Recorded data: Begin

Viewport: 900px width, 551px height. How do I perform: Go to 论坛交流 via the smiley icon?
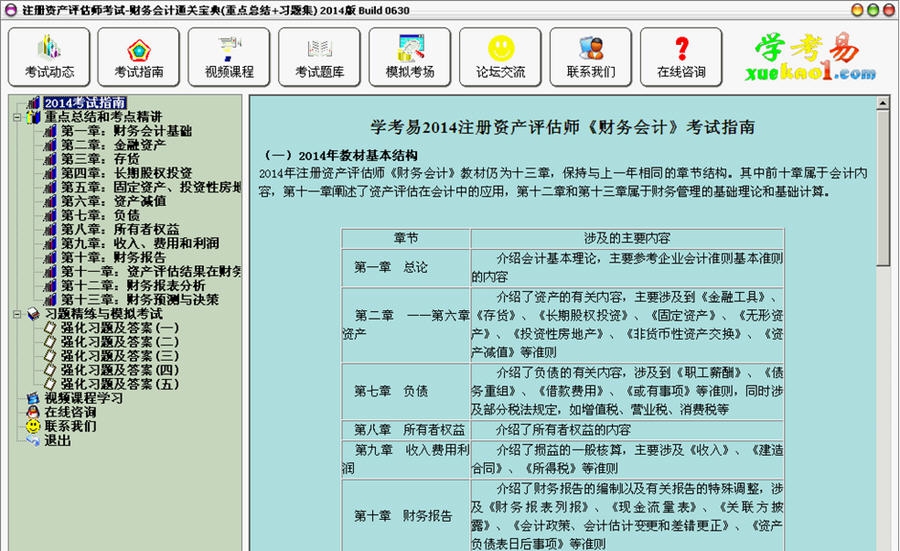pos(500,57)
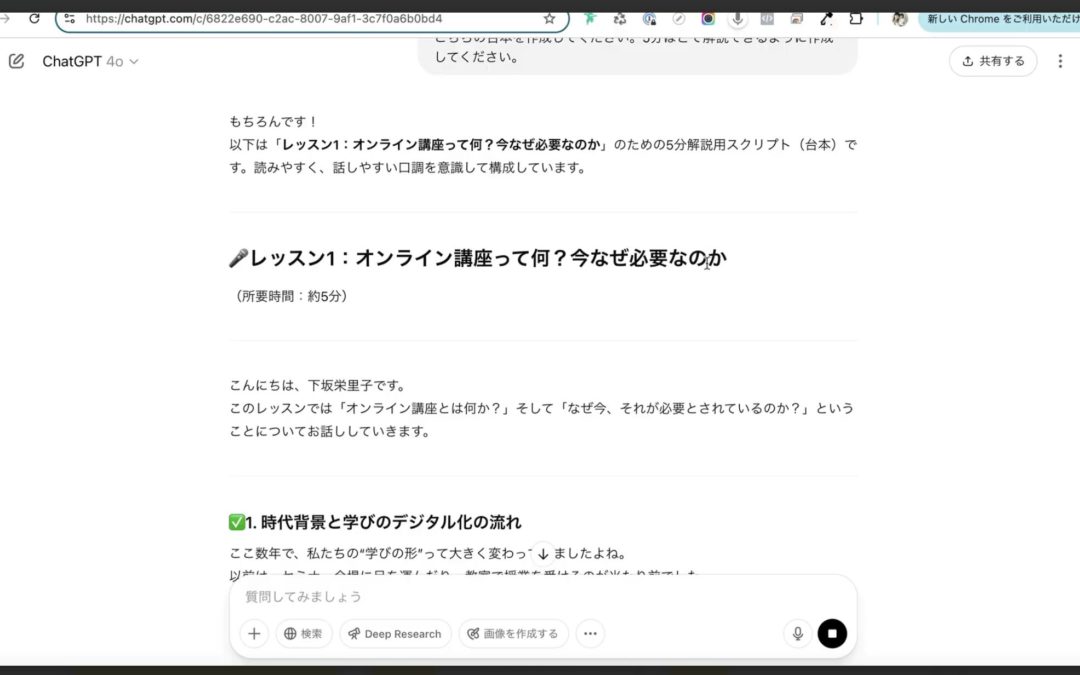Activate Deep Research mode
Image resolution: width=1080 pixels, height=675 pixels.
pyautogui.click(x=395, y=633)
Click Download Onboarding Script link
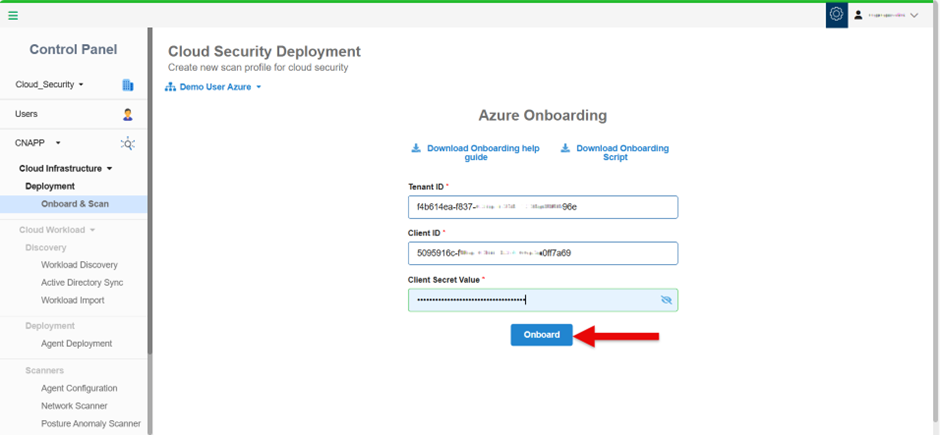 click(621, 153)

Recorded data: End
Recorded data: Begin

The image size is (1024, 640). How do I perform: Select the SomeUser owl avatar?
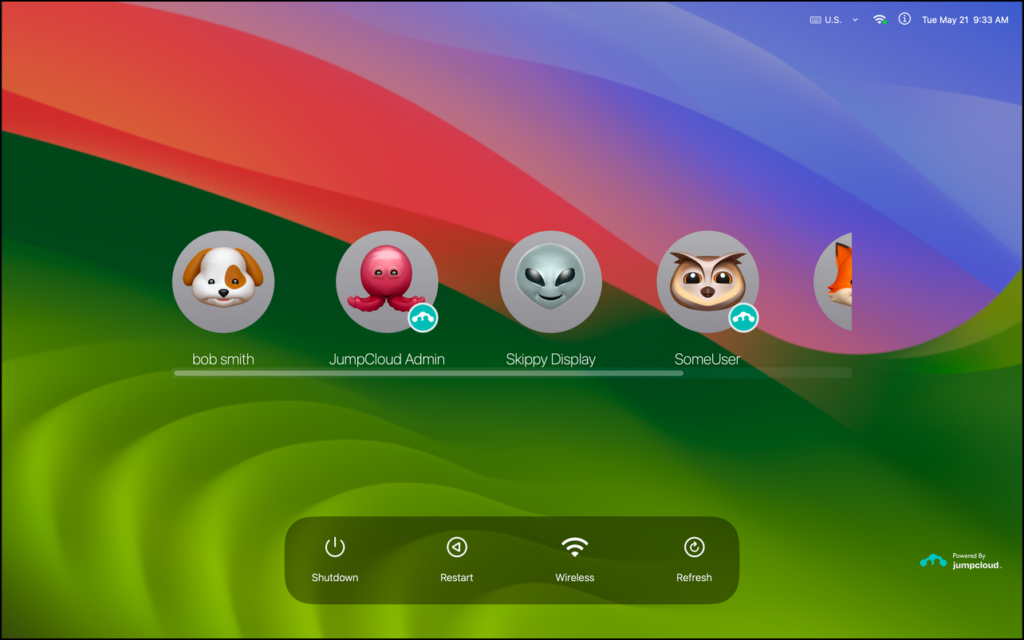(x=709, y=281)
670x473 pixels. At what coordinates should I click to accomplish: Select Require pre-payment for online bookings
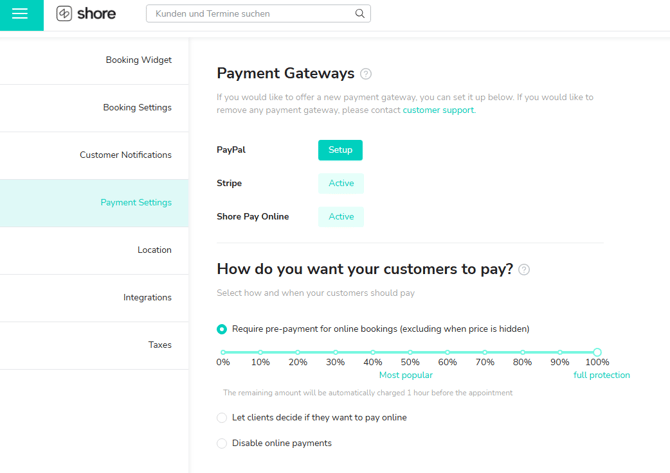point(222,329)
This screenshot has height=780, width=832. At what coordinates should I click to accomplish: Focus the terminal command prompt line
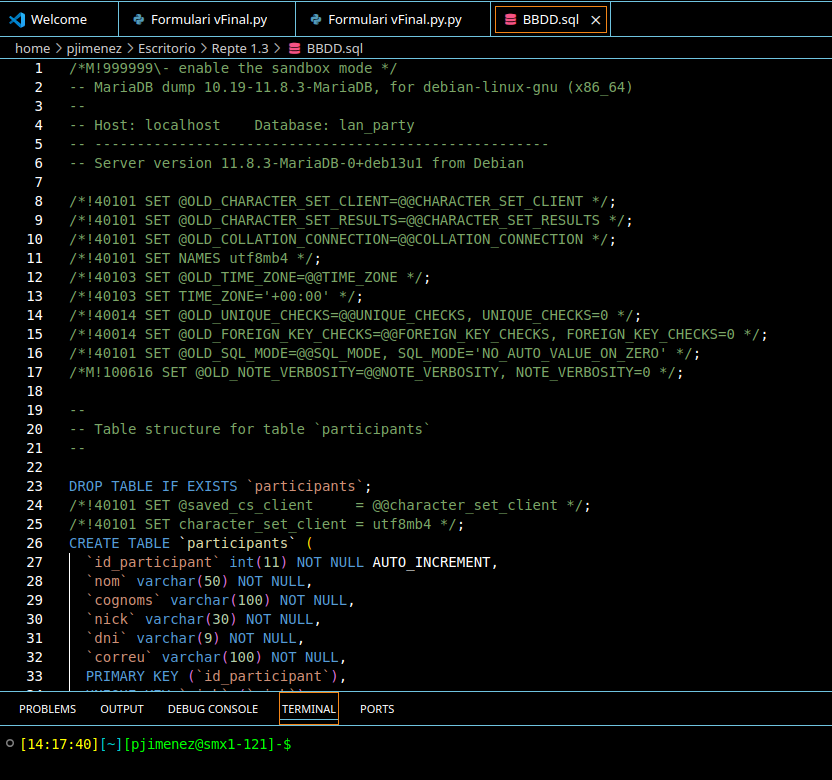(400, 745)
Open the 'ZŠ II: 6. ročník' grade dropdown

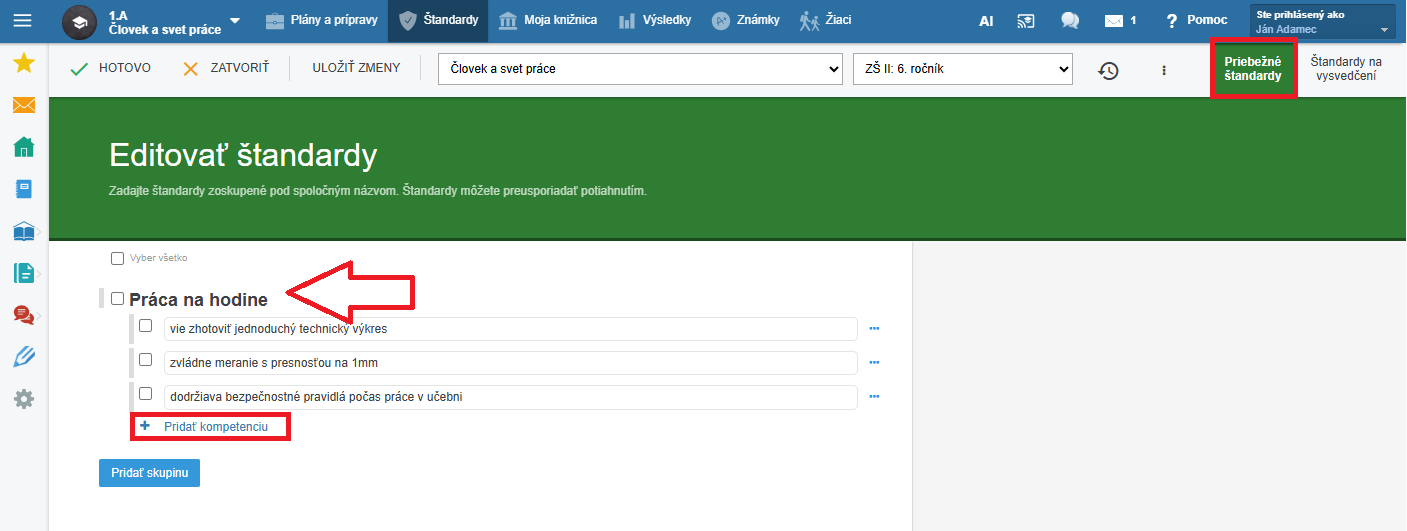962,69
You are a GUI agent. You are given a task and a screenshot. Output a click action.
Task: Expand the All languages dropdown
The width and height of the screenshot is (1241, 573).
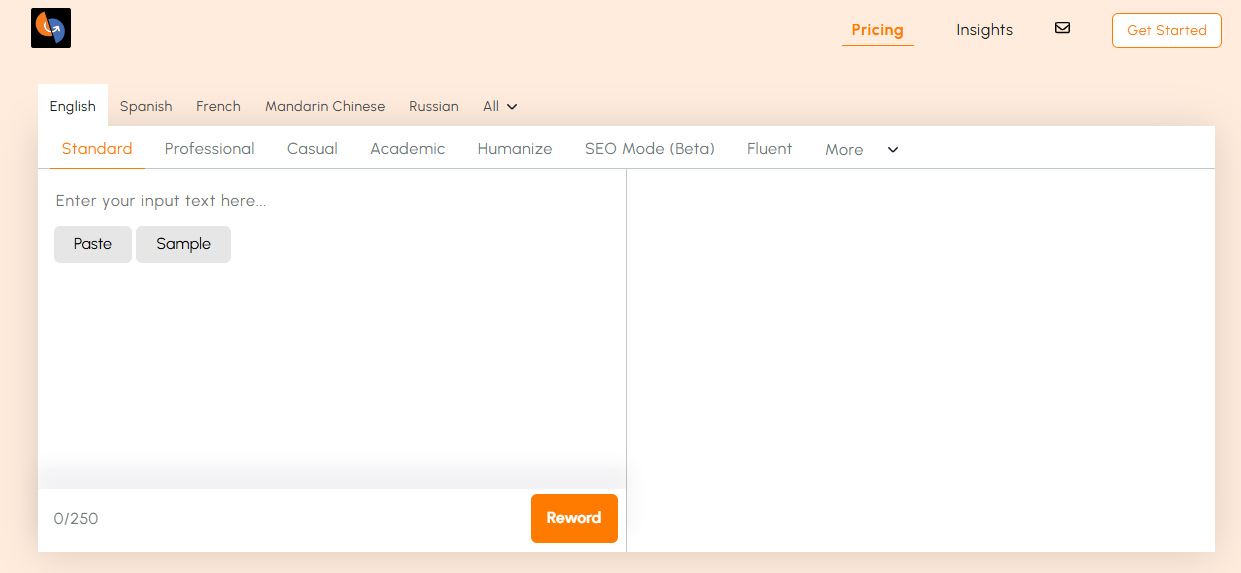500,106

Recorded data: End
Recorded data: Begin

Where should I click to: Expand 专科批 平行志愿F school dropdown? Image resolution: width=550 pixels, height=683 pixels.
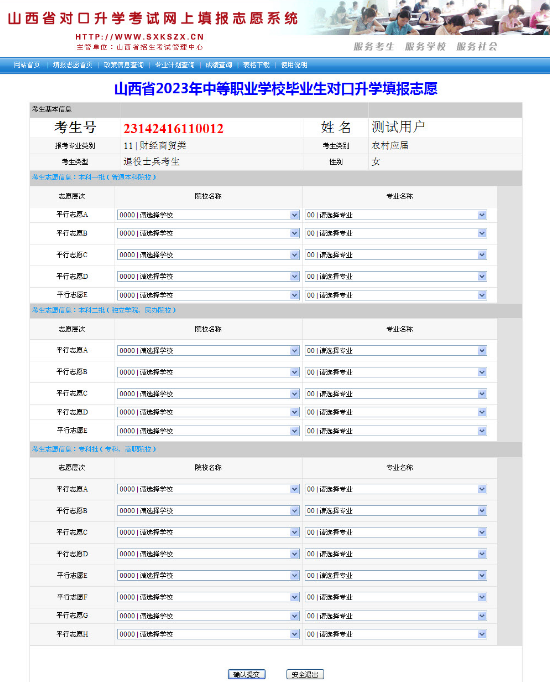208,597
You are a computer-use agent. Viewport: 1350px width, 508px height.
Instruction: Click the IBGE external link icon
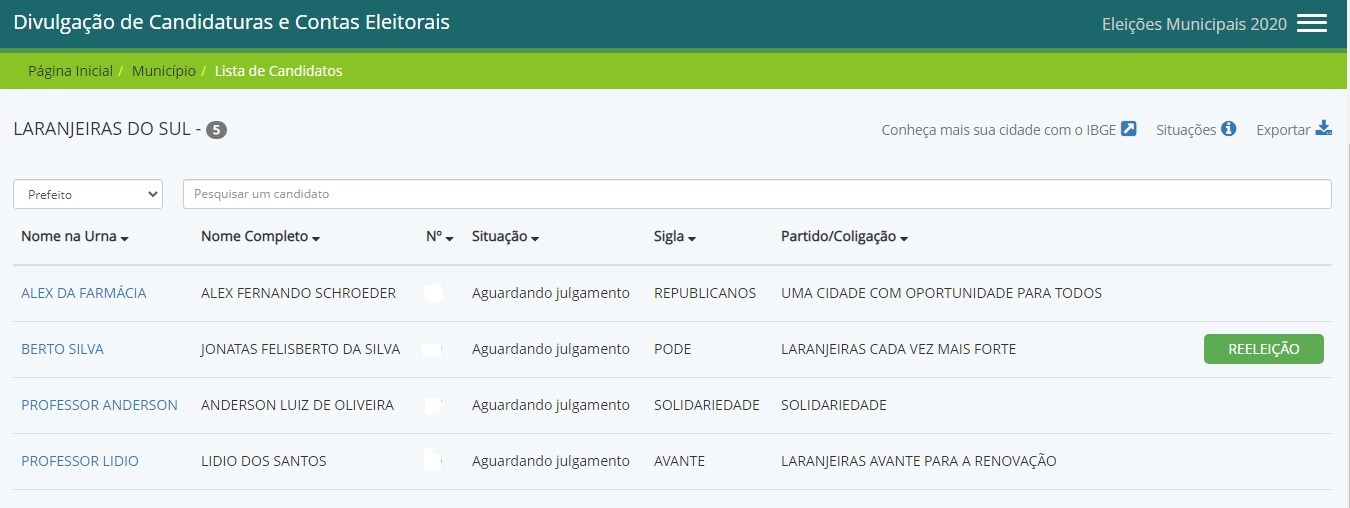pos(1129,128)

Recorded data: End

## Work item:
What lines in the material include the string "agent"? Pull each one out.

## Output below:
You are a GUI agent. You are given a task and a screenshot. Output a click action.
You are a computer-use agent. Viewport: 1350px width, 508px height.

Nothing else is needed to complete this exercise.